Written on: 6/19/2014
The
doctors here installed the fear of God in me about getting diseases.
The sessions about diseases are not unlike the Mean Girls gym class
teacher's Sex Ed. classes.
*Dramatization*
Do
not forget to take your Doxy. Do not sleep without your mosquito net.
Do not go out without bugspray. If you do...you will
get Malaria...and die.
Do
not drink unfiltered water. Do not eat fresh vegetables at the
hotelys. Do not forget your Sur' Eau*. You will double dragon** in
your PO*** for days....and die. Do not eat in the missionary
position. Do not eat standing up. Just don't do it? K?
Alright...come
grab some Pepto.
*****
I
began to question everything I had eaten over the past week. Was it
safe? Did it contain feces? Did my host mom (Neny) clean everything
appropriately? WAS SHE EVEN USING SUR'EAU?!?
To
calm my nerves I ate about four brownies at snack. My stomach
unleashed its wrath further and began to gargle ferociously. It
could've been the four brownies I had just eaten...or I had developed
Guardia in the past 2 hours and was going to be the first trainee so
succumb to the most common disease for PCVs in Madagascar.
My
stomach pains worsened and I became extremely gasy - a sign of
Guardia. I panicked silently as I rode the PCV truck through the
bumpy dirt roads on the way back to my house. Once there, I picked at
my dinner...too nervous to eat much of anything my Neny set in front
of me. After going to my room I couldn't help but look up the Guardia
again in my Personal Health Handbook. In my notes I had written:
Sympts included feeling of gasy-ness and sulfur smelling toots.
My
stomach let out a minuscule amount of gas and I began sniffing the
air. It was free of sulfur, but yet my mind wandered through
everything I had eaten again. After tossing and turning in bed for
what felt like hours, I finally fell asleep.
When
I awoke, the pain was still in my stomach and had moved to the lumbar
part of my back. I felt awful. "Is malaise is a symptom?"

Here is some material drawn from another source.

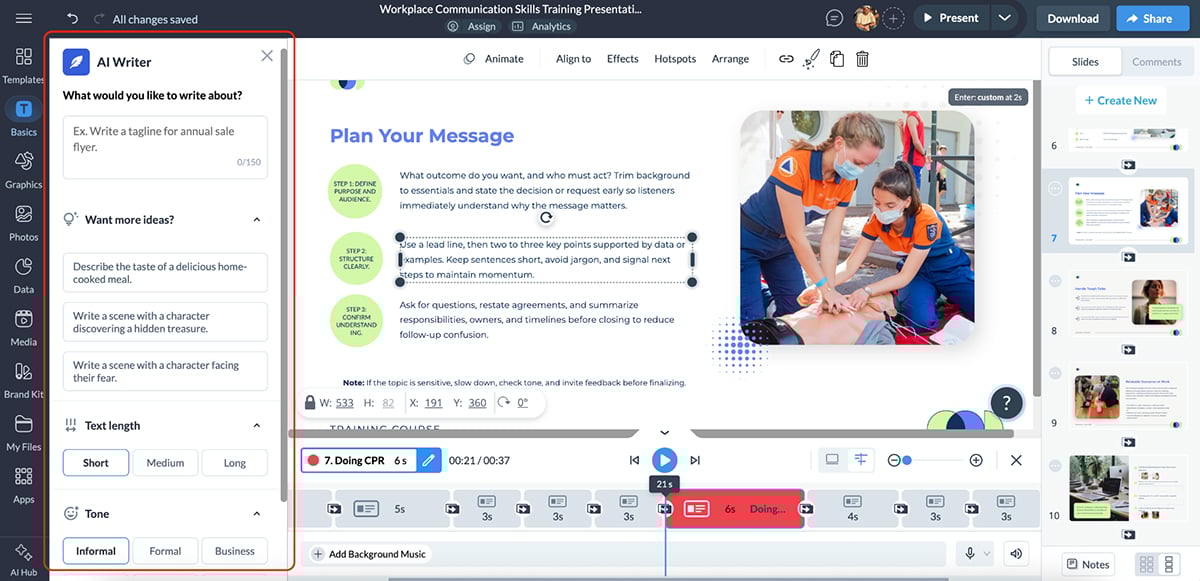
Task: Select the Short text length option
Action: [95, 462]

I wrote down the date and my symptoms on a piece of paper and slipped
it into my First Aid kit in case my condition worsened and I needed to
inform the doctors of the disease's onset.
After
my morning trip to the Kabone, I had a diagnosis for my "illness."
......
..........
.............
.................
....................I
had gotten my period.
The
only meds I needed to "take" were some chill pills because
clearly I was paranoid.
*Vocab*
*Sur'Eau
- chlorine used to kill germs in water. Tastes like bleach...yum....!
You can't taste it in food but sometimes you can in your water. Drink
packets like Crystal Lite help A LOT.
**double
dragon = simultaneously having explosive diarrhea and vomiting
(Thanks PCV Gabby).
***PO
= a bucket with a lid that you pee in at night when its too dark to
use the kabone**** outside. Can also be used to vomit into or used to
poo in when you need to examine your feces for disease.
****Kabone
= Outhouse. A hole in the ground with two foot rests text to it.
looks like this - []0[]. your business
goes in the 0 and your feet go on the []s. I'd be lying if I said I
actually didn't mind using the Kabone. It's supposed to be healthier
for your body to squat rather than sit while you do your business.
Plus i'll have calves and quads of steal soon.